In particular, I am afraid of Sibylla, the mother of Ludo, the boy-genius hero of The Last Samurai. I want to be Ludo, but I'm afraid I'm much more like Sibylla, who loves beauty and knowledge but is depressingly weak and ineffectual. She is ordinary in a bad way -- trapped in the ordinary, and denying it, and so missing any beauty or purpose her ordinary life might be hiding.

In the following passage, Sibylla has come from small-town America to Oxford on a scholarship she earned by faking her grades and recommendations and lying about her own knowledge. I didn't lie to get my semester at Oxford, but this is unsettlingly like some of my experiences there. I was fascinated and thrilled to be reading in the actual Bodleian Library (not an easy privilege to get), and I drank in every detail of life in England; and yet my work seemed meaningless. The view Sybilla sees is exactly the view I saw; and I wasted time in the Covered Market just as she does, although I preferred buying massive cookies (the size of your liver, and sold by weight) to eschewing sweaters.
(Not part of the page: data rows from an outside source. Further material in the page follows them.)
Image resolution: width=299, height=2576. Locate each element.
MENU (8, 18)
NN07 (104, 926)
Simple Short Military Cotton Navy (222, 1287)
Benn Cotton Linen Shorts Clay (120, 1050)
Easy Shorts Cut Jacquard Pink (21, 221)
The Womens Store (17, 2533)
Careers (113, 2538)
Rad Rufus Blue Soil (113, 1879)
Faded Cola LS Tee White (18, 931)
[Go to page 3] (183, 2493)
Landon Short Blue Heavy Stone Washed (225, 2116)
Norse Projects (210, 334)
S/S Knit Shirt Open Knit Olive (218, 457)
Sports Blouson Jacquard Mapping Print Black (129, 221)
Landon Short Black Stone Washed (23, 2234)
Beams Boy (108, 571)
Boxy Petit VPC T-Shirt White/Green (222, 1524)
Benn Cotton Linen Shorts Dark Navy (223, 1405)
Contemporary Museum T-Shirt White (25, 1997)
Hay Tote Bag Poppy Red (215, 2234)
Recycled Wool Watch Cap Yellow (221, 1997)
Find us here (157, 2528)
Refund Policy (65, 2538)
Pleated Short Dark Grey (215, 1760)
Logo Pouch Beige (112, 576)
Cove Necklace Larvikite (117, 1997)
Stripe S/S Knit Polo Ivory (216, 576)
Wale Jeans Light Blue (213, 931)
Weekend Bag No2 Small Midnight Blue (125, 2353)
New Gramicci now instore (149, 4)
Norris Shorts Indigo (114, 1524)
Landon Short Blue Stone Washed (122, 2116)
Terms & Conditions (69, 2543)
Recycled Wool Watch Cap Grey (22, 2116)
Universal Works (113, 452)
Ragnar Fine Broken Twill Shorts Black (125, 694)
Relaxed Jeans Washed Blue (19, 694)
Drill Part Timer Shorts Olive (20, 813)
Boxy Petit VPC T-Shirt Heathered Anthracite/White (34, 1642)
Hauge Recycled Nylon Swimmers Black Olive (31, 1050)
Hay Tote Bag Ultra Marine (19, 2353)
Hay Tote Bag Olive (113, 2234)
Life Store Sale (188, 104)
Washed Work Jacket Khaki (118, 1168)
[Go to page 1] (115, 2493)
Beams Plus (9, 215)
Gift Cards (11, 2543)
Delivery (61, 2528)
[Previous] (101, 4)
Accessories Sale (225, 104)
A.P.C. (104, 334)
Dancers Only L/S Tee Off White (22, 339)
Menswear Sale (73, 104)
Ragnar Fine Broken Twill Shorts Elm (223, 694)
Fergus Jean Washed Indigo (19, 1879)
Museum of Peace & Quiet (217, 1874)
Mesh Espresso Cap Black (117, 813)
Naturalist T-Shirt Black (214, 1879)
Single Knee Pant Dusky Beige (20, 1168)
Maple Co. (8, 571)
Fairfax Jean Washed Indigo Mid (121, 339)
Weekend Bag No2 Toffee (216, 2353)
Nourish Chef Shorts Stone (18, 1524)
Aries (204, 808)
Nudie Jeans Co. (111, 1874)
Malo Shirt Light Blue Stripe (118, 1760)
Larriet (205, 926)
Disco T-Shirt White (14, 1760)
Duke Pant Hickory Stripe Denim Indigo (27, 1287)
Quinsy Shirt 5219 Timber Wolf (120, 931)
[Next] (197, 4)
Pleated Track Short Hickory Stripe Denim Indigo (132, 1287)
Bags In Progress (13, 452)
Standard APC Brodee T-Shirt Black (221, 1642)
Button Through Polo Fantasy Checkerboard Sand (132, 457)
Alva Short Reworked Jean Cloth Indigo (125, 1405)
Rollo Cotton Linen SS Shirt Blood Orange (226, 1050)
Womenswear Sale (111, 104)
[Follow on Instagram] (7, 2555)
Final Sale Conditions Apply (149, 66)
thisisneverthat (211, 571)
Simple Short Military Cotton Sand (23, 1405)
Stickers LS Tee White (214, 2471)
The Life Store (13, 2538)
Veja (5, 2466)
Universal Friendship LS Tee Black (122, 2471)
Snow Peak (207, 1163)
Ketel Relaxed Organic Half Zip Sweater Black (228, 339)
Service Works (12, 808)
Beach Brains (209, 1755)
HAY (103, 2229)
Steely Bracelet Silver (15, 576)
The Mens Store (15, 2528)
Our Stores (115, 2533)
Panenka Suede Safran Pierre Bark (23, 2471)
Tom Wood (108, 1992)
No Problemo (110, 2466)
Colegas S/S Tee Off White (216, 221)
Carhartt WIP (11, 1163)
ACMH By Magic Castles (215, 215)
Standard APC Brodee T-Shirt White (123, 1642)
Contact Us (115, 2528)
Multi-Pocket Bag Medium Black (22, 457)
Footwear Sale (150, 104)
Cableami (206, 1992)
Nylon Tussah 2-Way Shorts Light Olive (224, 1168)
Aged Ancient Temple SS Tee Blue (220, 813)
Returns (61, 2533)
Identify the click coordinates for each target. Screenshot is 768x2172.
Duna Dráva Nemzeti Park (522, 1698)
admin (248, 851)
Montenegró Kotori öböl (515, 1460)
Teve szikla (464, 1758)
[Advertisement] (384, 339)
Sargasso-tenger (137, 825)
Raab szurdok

Roemer, anyway, was too obscure to be on the open shelves of the Lower Reading Room with more frequently consulted classical texts. Year after year the book gathered dust in the dark, far below ground. Since it had to be called up from the stacks it could be sent to any reading room in the Bodleian, and I had had it sent to Reserve in the Upper Reading Room of the Radcliffe Camera, a library in a dome of stone in the centre of a square. I could read unobserved.

I sat in the gallery looking out across a bell of air, or at the curving walls crammed with extraordinarily interesting-looking books on non-classical subjects, or out the window at the pale stone of All Souls, or, of course, at Aristarchs Athetesen in der Homerkritik (Leipzig, 1912). There was not a classicist in sight.

I formed the impression that the sentence meant: It is truly a fallow and new field which the author has trod and ploughed through in handling this subject, so especially might this statement sound in the first moment.

This did not really seem worth the trouble it had taken to work it out, but I had to go on so I went on, or rather I was about to go on when I glanced up and I happened to see, on a shelf to my left, a book on the Thirty Years War which looked extraordinarily interesting. I took it down and it really was extraordinarily interesting and I looked up presently and it was time for lunch.

I went to the Covered Market and spent an hour looking at sweaters.

There are people who think contraception is immoral because the object of copulation is procreation. In a similar way there are people who think the only reason to read a book is to write a book; people should call up books from the dust and the dark and write thousands of words to be sent down to the dust and the dark which can be called up so that other people can send further thousands of words to join them in the dust and the dark. Sometimes a book can be called from the dust and the dark to produce a book which can be bought in shops, and perhaps it is interesting, but the people who buy it and read it because it is interesting are not serious people, if they were serious they would not care about the interest they would be writing thousands of words to consign to the dust and the dark.

There are people who think death a fate worse than boredom.

I saw several interesting sweaters in the Market but they seemed to be rather expensive.

(from pp. 18-19 of The Last Samurai by Helen DeWitt)


I don't agree with Sibylla at all when she implies that boredom is a fate worse than death, but I very much agree with her on the dust and the dark. Books should live. A library should be a nature preserve, not a mausoleum with the bones stacked up dry and delicate. And minds should be alive in the same way.

But since I am so much like Sibylla in some ways, I worry that I cannot or will not avoid becoming like her in other ways. She complains about stupid people and the way the world is, but she cannot get a job more fulfilling than computer-archiving old paper issues of obscure hobby magazines, and she never, never finishes what she starts. The only thing she produces, at least in the course of this novel, is her son, Ludo; and somewhere between the ages of four and six he seems to become entirely responsible for producing and polishing himself. Maybe there is meaning to Sibylla's life after all -- in her motherhood, perhaps, though it is hardly better than the rest of her work -- and maybe I am not old enough yet to understand it. Or maybe Sibylla is a bad fictional rendition of what a person rather like me could be like. Or maybe she is simply not me.

I hope one of those things is true.

1 comment:

  1. I read "The Last Samurai" last year. Very thought provoking, wasn't it?